Qing Qu receives U-M Chinese Heritage & Scholarship Junior Faculty Award

Qing Qu, assistant professor of Electrical and Computer Engineering (ECE), received the inaugural U-M Chinese Heritage & Scholarship Junior Faculty Award in the engineering and applied sciences category. The award “celebrates emerging scholars at the University of Michigan who demonstrate excellence in teaching, research, and service.”
“I am honored to receive the Junior Faculty Award and deeply grateful to my students, colleagues, and family for their support. This recognition inspires me to continue striving for excellence in research, teaching, and service to the department and university,” said Qu,
Qu’s research develops explainable and efficient generative AI models by uncovering low-dimensional structures in data and models. A key contribution is identifying neural collapse, where deep representations evolve towards minimal within-class variability and maximally separated class means, offering a geometric perspective on transfer learning and generalization. In generative modeling, Qu’s work on diffusion models reveals consistent model reproducibility—the ability to generate near-identical outputs from the same noise inputs, independent of architecture or training. This insight enhances understanding of generalization, enabling more controllable, interpretable, and reliable AI systems.

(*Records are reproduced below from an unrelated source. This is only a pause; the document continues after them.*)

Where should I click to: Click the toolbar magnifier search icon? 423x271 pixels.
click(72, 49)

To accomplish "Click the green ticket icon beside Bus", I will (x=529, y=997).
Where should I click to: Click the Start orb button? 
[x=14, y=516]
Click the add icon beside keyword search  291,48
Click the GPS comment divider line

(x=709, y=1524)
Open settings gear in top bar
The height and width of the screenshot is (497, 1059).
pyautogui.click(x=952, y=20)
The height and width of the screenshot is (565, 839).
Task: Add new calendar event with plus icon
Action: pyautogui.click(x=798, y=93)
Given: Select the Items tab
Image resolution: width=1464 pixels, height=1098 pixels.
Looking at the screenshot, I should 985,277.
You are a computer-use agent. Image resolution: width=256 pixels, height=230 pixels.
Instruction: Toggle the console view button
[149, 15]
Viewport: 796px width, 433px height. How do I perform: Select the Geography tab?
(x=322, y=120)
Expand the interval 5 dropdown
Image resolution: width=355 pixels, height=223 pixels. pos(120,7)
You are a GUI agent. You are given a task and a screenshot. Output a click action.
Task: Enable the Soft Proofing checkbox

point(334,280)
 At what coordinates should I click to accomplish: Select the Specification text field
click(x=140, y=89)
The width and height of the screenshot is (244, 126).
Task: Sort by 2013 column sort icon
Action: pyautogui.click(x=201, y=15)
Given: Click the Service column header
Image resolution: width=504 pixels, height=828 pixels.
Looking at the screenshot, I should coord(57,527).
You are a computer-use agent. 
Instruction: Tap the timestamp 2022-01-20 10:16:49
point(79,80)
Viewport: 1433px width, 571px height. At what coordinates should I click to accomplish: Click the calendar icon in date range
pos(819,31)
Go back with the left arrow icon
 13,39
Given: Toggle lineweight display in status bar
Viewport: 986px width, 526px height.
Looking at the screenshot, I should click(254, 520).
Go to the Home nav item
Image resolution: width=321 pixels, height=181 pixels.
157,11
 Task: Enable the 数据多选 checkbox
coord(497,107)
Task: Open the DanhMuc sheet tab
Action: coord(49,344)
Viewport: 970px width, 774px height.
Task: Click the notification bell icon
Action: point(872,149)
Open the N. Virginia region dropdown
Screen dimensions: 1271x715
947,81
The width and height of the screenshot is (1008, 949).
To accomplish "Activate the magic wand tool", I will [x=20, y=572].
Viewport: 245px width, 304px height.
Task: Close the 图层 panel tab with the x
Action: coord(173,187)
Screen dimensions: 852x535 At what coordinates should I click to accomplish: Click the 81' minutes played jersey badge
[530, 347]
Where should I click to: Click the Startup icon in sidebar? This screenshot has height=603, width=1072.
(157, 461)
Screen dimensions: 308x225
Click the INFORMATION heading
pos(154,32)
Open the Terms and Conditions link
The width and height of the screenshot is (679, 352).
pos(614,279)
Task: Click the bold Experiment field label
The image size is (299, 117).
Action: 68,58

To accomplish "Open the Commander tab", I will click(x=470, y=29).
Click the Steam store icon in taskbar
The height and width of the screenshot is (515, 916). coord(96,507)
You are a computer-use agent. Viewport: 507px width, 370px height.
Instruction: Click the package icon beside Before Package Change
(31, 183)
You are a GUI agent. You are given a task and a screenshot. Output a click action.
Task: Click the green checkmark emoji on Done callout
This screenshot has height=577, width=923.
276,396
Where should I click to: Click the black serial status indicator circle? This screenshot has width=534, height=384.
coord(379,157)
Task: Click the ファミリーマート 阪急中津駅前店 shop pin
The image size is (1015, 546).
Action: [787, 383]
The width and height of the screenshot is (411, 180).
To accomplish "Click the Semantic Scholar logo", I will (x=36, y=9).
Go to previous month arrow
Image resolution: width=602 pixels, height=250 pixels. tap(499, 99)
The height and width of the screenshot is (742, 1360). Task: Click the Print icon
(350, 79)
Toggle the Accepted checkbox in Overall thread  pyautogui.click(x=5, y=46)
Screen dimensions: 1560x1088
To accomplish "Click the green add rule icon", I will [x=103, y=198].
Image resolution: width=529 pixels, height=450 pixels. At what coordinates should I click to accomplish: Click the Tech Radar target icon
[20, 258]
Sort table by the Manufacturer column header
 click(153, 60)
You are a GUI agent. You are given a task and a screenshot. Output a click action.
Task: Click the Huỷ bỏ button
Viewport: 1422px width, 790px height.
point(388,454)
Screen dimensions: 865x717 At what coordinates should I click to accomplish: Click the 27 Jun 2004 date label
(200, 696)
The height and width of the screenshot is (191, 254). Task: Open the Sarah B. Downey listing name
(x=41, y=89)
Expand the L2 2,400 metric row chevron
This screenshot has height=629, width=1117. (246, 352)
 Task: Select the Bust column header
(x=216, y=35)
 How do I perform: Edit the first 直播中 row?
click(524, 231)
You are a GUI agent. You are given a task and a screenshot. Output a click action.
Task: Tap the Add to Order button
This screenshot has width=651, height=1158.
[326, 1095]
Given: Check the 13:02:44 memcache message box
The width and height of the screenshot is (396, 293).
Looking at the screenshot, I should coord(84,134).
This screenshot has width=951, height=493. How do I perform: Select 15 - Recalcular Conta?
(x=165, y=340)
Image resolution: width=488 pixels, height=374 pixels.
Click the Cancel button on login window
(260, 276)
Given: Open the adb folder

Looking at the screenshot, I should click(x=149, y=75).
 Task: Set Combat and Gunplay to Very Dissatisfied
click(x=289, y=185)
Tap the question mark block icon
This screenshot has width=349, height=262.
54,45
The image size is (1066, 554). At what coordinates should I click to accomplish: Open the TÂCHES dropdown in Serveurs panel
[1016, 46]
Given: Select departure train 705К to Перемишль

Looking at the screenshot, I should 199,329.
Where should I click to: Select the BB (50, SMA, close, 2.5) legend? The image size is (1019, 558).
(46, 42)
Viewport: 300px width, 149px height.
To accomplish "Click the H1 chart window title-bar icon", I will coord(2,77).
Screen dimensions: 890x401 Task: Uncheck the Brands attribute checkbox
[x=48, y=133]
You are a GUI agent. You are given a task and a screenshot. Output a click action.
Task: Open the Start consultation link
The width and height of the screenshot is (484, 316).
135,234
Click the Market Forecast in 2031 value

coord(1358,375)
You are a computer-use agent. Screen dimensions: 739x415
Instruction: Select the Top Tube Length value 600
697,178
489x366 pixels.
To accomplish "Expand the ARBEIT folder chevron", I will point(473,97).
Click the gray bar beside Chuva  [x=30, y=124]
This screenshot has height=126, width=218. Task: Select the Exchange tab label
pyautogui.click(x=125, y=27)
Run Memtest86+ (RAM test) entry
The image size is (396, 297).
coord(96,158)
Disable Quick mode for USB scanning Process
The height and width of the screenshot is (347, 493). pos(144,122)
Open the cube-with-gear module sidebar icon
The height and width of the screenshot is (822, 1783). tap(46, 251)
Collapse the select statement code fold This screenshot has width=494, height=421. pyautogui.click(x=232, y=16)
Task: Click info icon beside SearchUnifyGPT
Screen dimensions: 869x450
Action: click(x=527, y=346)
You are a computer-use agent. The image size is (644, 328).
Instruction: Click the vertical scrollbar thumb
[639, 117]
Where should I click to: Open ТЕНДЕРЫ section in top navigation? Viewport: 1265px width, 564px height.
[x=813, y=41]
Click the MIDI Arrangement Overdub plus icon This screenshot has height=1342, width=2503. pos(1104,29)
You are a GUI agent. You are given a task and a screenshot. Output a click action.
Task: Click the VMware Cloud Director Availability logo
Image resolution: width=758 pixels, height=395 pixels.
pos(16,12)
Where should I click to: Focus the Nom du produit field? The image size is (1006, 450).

Qu has regularly collaborated with other ECE faculty, including Associate Professor Laura Balzano, Jeff Fessler, and Liyue Shen to maximize the real-world applications of his theoretical contributions to the field. For example, his work with PC Ku resulted in a wafer-thin chip-scale spectrometer applied as a skin patch to measure sweat in athletes and potentially perform health monitoring and diagnosis.
“Qing’s funding record and research activities are already at or above the level of many tenured faculty,” said Fessler, Interim Chair of ECE and William L. Root Distinguished University Professor of Electrical Engineering and Computer Science.
Qu’s early-career research contributions have been previously recognized with an NSF CAREER Award (2022), the Amazon AWS AI Award, the NeurIPS’23 Diffusion Model Workshop Best Paper, and the MMLS’24 Best Poster Award. Qu has secured several NSF and DoD awards to support his research and mentored 10 PhD students and 4 postdocs. Qu’s group regularly publishes in top ML conferences such as ICLR, ICML, and NeurIPS, including several oral and spotlight presentations.
Qu has also made substantial contributions to the ECE curriculum, especially in leading the effort to create the Principles of Machine Learning (EECS 453) course for ECE undergraduates, along with Balzano and Lei Ying. In summer 2024, Qu launched the AI Magic Summer Camp for K-12 students, with over half from underrepresented backgrounds. He also disseminated his research through several tutorials and short courses at major conferences (ICASSP, CVPR, CPAL, ACDL), attracting hundreds of attendees.
The U-M Chinese Heritage & Scholarship Junior Faculty Award was presented to Qu by the University of Michigan Association of Chinese Professors at their annual award celebration dinner on February 23, 2025.